We wish to compare the ‘apparent’ size of the Sun and Moon, a quantity proportional to the ratio of their size and distance from Earth. The Moon has a radius of around 3,400 km, and is approximately 384,000 km from Earth. The Sun has a much larger radius of 1.4 million km, and is located at a distance of 150 million km. By dividing the Sun's radius by the Moon's radius and dividing the Earth-Sun distance by the Earth-Moon distance, we can determine that the Sun is 400 times larger than the Moon and 400 times further away. This unique relationship allows for total solar eclipses, where totality indicates **the complete blocking of sunlight from the Sun’s disk by the Moon. In partial eclipses, only part of the Sun is obscured.

One might wonder why we don’t have total solar eclipses every month, and the reason is that the plane of the Moon’s orbit around Earth is tilted at 5 degrees relative to Earth’s orbital plane. This hugely decreases the likelihood of such perfect alignment. Of the hundreds of moons orbiting planets in our Solar System, only our Moon totally eclipses the Sun. For example, none of Jupiter’s 95 moons have the correct size and orbital separation that completely block out the Sun from any point on Jupiter’s surface!

Surely this serendipitous interplay of Earth, Sun, and Moon cannot be a coincidence? (See image 2)
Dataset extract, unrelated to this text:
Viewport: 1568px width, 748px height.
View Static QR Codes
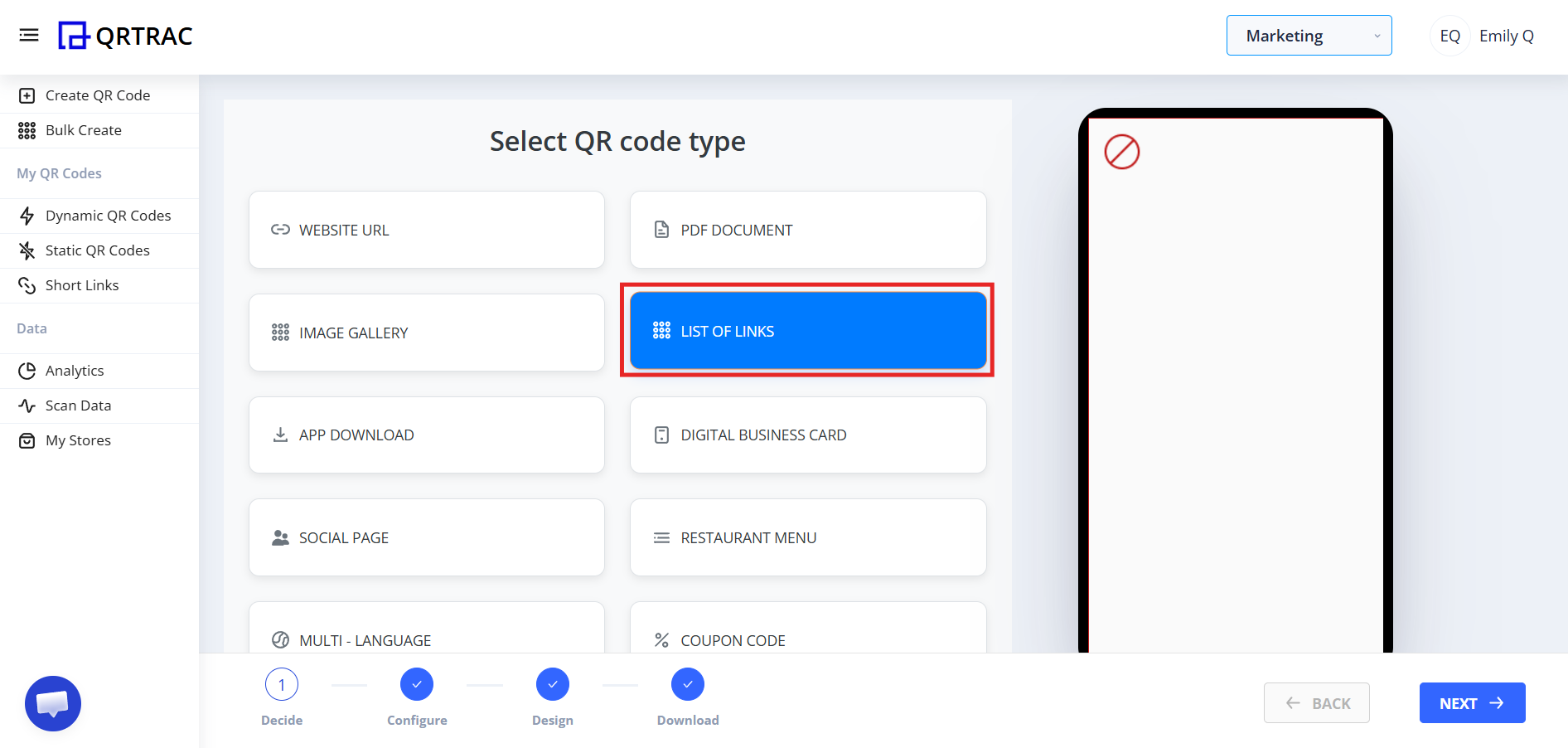98,250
It is at this point where divine intervention is typically invoked. There are a few problems with doing this. The Moon's eccentric orbit around Earth means that it will be closer during some total solar eclipses than others, resulting in annular eclipses when the Moon is furthest from Earth. Additionally, the Moon is receding from the Earth at a rate of 4 cm/year, which means that total solar eclipses will only be observable for another 250 million years. (See image 3)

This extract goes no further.